"All sunny skies would be too bright,~Unknown
all morning hours mean too much light,
all laughing days too gay a strain;
there must be clouds, and night, and rain,
and shut-in days,
to make us see the beauty of life's tapestry!"
So I have a friend who is a fitness blogger. She recently wrote a post about staying in shape during the holidays, with tips to counteract the parade of food that happens this time of year. She made a really good point about switching the focus and making the holidays about people, not food. I think we can all agree with that...
So in the pursuit of making the holidays more about people, one of her suggestions was to visit a shut-in during the holidays.
When I read this, I got a little excited. I thought maybe she would be taking her own good advice and calling me to schedule a long overdue visit. Thing is, the call hasn't come and I am feeling a little disappointed.
Then it hit me: maybe she doesn't think I am a shut-in!
Now, to be honest, I don't like thinking of myself as a shut-in either, but I looked up the definition and, sure enough, I meet the criteria:
Meaning:Before I move one, I want to make it clear: being a shut-in is not something I ever thought I would be. Then again, I didn't aspire to be a sick chick either. That said, if I have to be a shut-in, perhaps I should embrace being a Shut-In Princess (just with a different ending...)

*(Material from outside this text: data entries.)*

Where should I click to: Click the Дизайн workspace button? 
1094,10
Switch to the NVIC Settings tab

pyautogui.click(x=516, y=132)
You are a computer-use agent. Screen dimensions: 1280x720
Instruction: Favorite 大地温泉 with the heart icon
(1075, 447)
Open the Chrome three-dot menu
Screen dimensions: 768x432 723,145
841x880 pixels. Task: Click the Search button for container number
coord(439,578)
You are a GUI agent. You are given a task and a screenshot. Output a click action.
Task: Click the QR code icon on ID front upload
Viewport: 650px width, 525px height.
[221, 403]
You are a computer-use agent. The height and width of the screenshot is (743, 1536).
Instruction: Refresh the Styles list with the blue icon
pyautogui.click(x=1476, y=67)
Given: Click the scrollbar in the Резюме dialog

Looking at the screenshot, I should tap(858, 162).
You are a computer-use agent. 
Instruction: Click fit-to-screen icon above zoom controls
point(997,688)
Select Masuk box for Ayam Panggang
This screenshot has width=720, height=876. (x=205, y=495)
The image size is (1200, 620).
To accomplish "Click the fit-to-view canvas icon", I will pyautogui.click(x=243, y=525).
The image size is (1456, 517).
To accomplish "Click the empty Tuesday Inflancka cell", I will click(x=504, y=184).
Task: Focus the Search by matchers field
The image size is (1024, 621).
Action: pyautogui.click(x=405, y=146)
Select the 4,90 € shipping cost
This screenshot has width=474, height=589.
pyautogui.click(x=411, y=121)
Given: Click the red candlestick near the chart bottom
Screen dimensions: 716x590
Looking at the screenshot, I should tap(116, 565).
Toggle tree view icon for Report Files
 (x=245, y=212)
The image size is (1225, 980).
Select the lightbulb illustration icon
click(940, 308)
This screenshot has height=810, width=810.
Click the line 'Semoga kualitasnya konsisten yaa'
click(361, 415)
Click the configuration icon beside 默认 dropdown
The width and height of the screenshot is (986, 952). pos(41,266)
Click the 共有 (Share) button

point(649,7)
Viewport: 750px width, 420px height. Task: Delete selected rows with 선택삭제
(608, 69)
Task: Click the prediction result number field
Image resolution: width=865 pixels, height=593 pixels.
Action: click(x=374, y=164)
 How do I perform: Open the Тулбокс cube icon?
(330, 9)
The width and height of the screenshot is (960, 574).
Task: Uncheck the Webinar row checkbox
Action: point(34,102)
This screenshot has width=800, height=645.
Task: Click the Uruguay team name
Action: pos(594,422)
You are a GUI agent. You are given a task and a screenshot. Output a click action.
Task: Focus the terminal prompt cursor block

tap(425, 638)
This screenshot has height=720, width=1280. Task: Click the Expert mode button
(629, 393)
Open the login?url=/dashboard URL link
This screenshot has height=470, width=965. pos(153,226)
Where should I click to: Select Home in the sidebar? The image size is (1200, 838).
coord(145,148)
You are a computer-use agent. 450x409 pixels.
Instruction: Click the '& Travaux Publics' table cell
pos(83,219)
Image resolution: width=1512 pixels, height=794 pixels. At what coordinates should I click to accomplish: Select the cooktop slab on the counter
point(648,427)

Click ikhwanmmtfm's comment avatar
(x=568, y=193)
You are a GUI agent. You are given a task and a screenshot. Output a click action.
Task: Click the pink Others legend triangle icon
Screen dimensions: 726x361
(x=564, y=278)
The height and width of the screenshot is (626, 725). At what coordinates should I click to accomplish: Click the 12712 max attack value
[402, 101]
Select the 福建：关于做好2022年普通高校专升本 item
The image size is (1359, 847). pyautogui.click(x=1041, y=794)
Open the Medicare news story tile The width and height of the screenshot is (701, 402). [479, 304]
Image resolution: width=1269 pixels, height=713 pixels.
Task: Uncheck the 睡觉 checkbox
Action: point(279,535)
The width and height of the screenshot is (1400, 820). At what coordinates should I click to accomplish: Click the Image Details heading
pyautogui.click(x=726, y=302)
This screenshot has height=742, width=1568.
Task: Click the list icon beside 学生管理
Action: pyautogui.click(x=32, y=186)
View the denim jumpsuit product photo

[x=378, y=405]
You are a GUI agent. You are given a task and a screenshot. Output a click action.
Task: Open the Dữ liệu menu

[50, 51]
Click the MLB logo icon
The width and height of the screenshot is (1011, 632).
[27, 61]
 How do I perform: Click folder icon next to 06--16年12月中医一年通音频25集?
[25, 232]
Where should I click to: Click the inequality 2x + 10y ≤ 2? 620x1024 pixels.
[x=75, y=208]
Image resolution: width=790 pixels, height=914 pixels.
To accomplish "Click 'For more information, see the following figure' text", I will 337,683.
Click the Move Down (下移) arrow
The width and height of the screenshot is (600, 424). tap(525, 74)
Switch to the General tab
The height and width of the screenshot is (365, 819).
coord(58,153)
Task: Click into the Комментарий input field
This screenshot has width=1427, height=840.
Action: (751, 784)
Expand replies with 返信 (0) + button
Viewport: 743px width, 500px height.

- Someone who is incapacitated by a chronic illness or injury
- invalid; homebound; housebound;
I am a shut-in because of the chronic and severe symptoms of my illnesses. Without copious amounts of help, I can't really leave the house on my own. I need assistance to go to the grocery store, get to my doctor's appointments and travel anywhere outside of a five mile radius around my house. And I have learned from experience that even if I feel good enough to go out, it doesn't mean I'll have the energy to get myself back home.
Pam knows all about this too...she was once Shut In and Shut Out of Life.
Perhaps my biggest concern is my sleep disorders and how they make me sleep-deprived during the AM hours. In fact, I am as dangerous as a drunk driver when I am sleep-deprived and behind the wheel. So I choose to cancel appointments on days I don't get enough sleep.
Now maybe my friend has a narrow view of who is a shut-in. After all, the term is usually associated with older people, and I'm not old--yet! Too bad I'm not friends with Elizabeth. She is from the South, where they have a little broader view of what a shut-in is and know shut-ins have a desperate need for casseroles. (Read Casseroles, Shut-ins and Feminism for a good chuckle.)
Can I also say that there is a real lack of services available to me that could make the difference between being shut-in and living large? The main one is disabled-friendly transportation. Sure, I used to have access to County para-transit services, but they changed their eligibility criteria and cut me off (most probably due to budget shortfalls.) Then there is Robin who is the Medicare Shut In because MediCare won't pay for a power chair to help her get out of the house. Which leaves me scratching my head and asking 'How does this make any sense?!?'
So what about you? Are you a shut-in too? Plus I'd love to hear any nifty substitutes for the word shut-in you might have, because while the word shut-in is technically correct, isn't very sick chick friendly.